◆ Aim of the exercise
What you hand back must match the records word for word, with no pictures.

Stored items:

*** Begin section ***

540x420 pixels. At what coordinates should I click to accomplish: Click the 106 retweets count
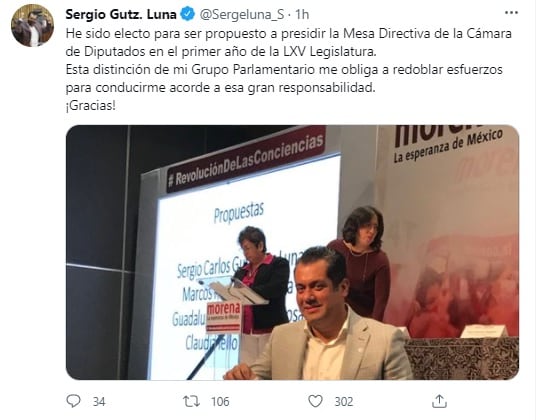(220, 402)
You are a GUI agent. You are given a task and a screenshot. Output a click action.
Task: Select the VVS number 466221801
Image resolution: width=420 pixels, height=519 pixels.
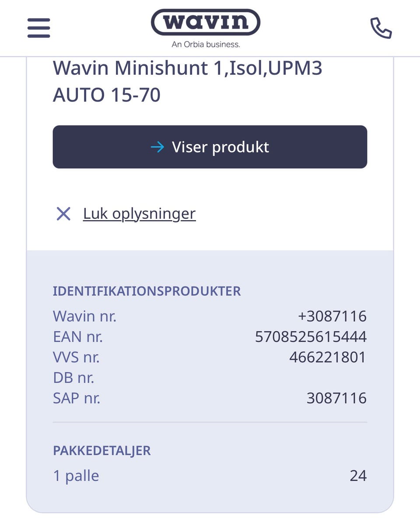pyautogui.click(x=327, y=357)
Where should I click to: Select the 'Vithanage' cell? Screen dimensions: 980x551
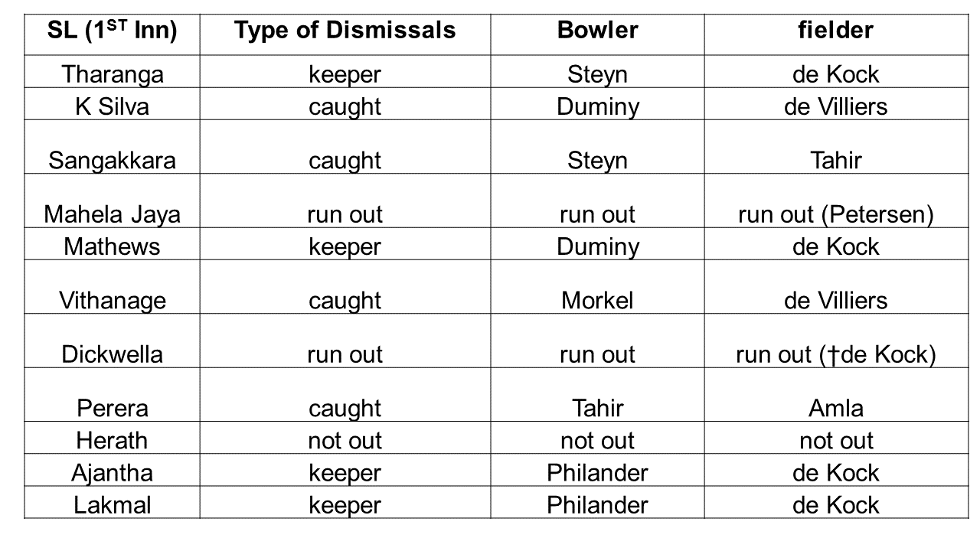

*** End section ***

◆ Answer space
540x420 pixels. At what coordinates should I click to accomplish: Click the 106 retweets count
(220, 402)
You are a GUI agent. You are given a task and a screenshot. Output a click action.
Task: Select the VVS number 466221801
Image resolution: width=420 pixels, height=519 pixels.
pyautogui.click(x=327, y=357)
Where should I click to: Select the 'Vithanage' cell? Screen dimensions: 980x551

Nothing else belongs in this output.